CPA Review Batch 45  May 2023 CPA Licensure Examination


AT-14
AUDITING (Auditing Theory) J. IRENEO  E. ARAÑAS  F. TUGAS  C. ALLAUIGAN

FRAUD, ERROR & NON-COMPLIANCE


REQUIRED READINGS
• PSA 240 (Redrafted) The Auditor's Responsibilities Relating to Fraud in an Audit of Financial Statements
• PSA 250 (Revised) Consideration of Laws and Regulations in an Audit of FS

Characteristics of Fraud
• Misstatements in the financial statements can arise from either fraud or error.
• The distinguishing factor is that fraud is intentional and error is unintentional.
• The auditor is concerned with fraud that causes a material misstatement in the financial
statements.
• Two types of intentional misstatements are relevant to the auditor – A.) misstatements
resulting from fraudulent financial reporting and B.) misstatements resulting from
misappropriation of assets.
• The auditor may suspect or, in rare cases, identify the occurrence of fraud, the auditor does
not make legal determinations of whether fraud has actually occurred.

Responsibility for the Prevention and Detection of Fraud


• Primary responsibility of both management and those charged with governance (TCWG).
• Management must place a strong emphasis on fraud prevention and fraud deterrence with the
oversight with TCWG.
• In exercising oversight responsibility TCWG consider the potential for override of controls or
other inappropriate influence over the financial reporting process.

Responsibilities of Auditors
• Auditors are responsible for obtaining reasonable assurance that the financial statements taken
as a whole are free from material misstatement, whether caused by fraud or error.
• The risk of not detecting a material misstatement resulting from fraud is higher than the risk
of not detecting one resulting from error. (example: forgery, deliberate failure to record
transactions, intentional misrepresentation and collusions)
• The risk of the auditor not detecting a material misstatement resulting from management fraud
is greater than for employee fraud.
• The auditor is responsible for maintaining an attitude of professional skepticism throughout the
audit. (procedures that are effective in detecting error might not be effective in detecting
fraud).

Audit Objective
• To identify and assess the risks of material misstatement of the financial statements due to
fraud.
• To obtain sufficient appropriate audit evidence about the assessed risks of material
misstatement due to fraud, through designing and implementing appropriate responses
• To respond appropriately to identified or suspected fraud.

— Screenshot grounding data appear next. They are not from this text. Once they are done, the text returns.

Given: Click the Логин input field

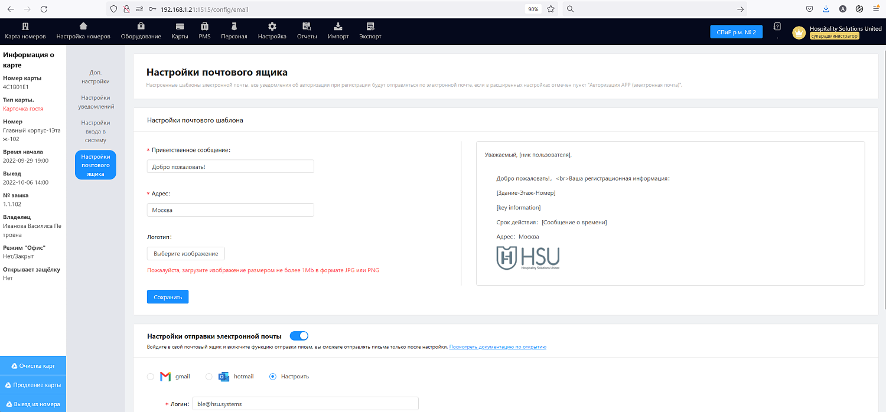Looking at the screenshot, I should click(x=305, y=403).
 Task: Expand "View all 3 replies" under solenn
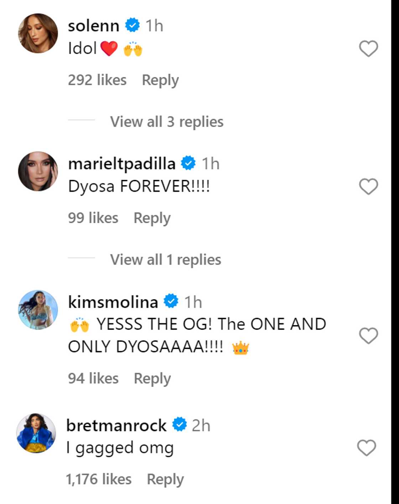tap(166, 122)
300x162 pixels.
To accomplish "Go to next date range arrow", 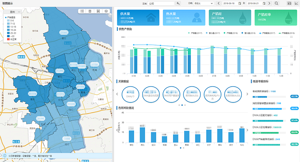I will click(x=270, y=3).
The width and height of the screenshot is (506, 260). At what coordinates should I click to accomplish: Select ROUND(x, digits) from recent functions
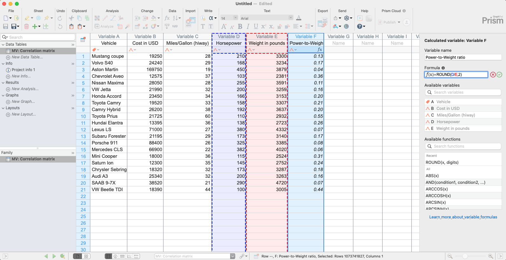(442, 162)
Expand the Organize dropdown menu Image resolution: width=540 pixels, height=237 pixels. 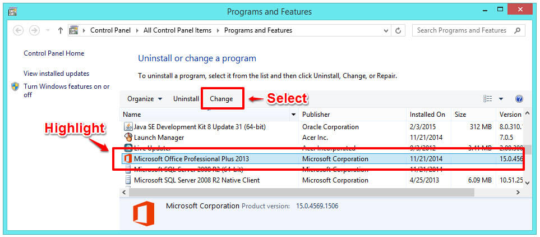pos(145,99)
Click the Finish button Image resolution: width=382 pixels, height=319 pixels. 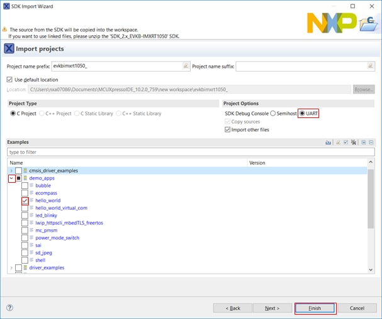pyautogui.click(x=315, y=308)
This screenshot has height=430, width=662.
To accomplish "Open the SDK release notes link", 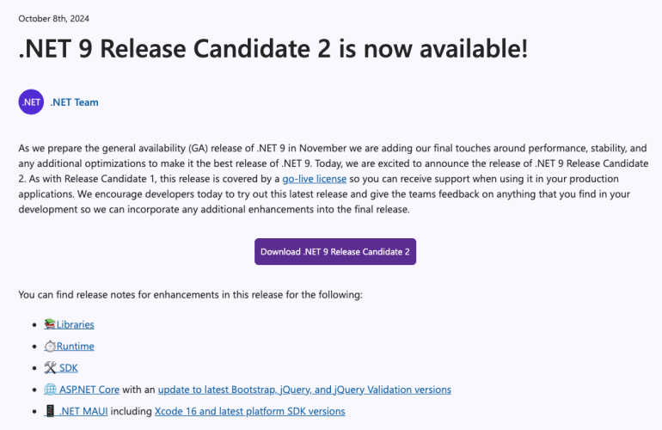I will (x=69, y=368).
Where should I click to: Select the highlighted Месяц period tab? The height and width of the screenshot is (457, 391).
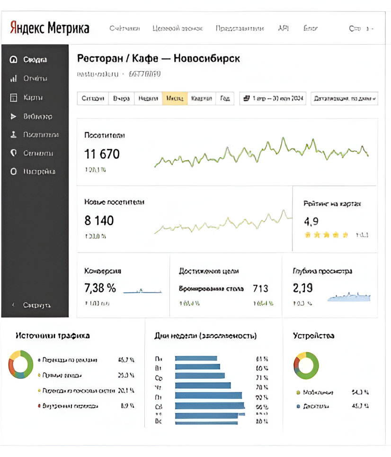(175, 99)
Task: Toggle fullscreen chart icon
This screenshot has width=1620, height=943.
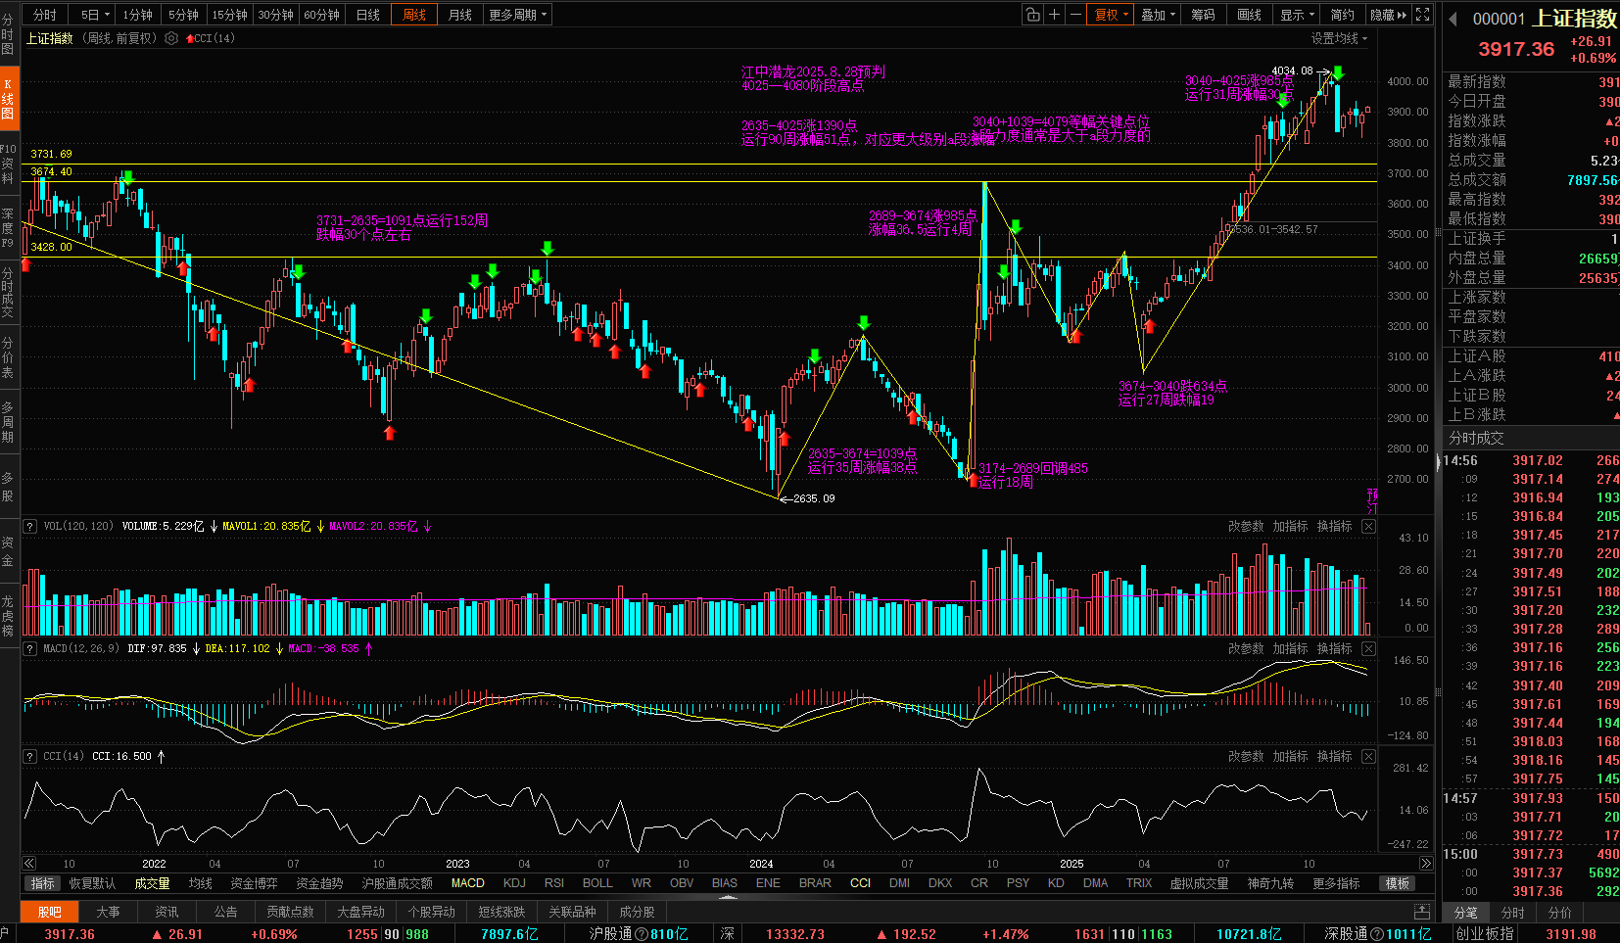Action: click(1423, 15)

Fraud – An intentional act by one or more individuals among management, those charged with
governance, employees, or third parties, involving the use of deception to obtain an unjust or illegal
advantage.

Fraud risk factors – Events or conditions that indicate an incentive or pressure to commit fraud or
provide an opportunity to commit fraud.

Audit Requirements
• Attitude of professional skepticism
• Discussion among the engagement team
• Inquiries with management regarding
o Process for identifying and responding to risk of fraud
o Communication with TCWG regarding the process of identifying and responding to risk
of fraud
o Management's communication, if any, to employees regarding its views on business
practices and ethical behavior
o Knowledge of any actual, suspected or alleged fraud affecting the entity (including
internal audit function and TCWG).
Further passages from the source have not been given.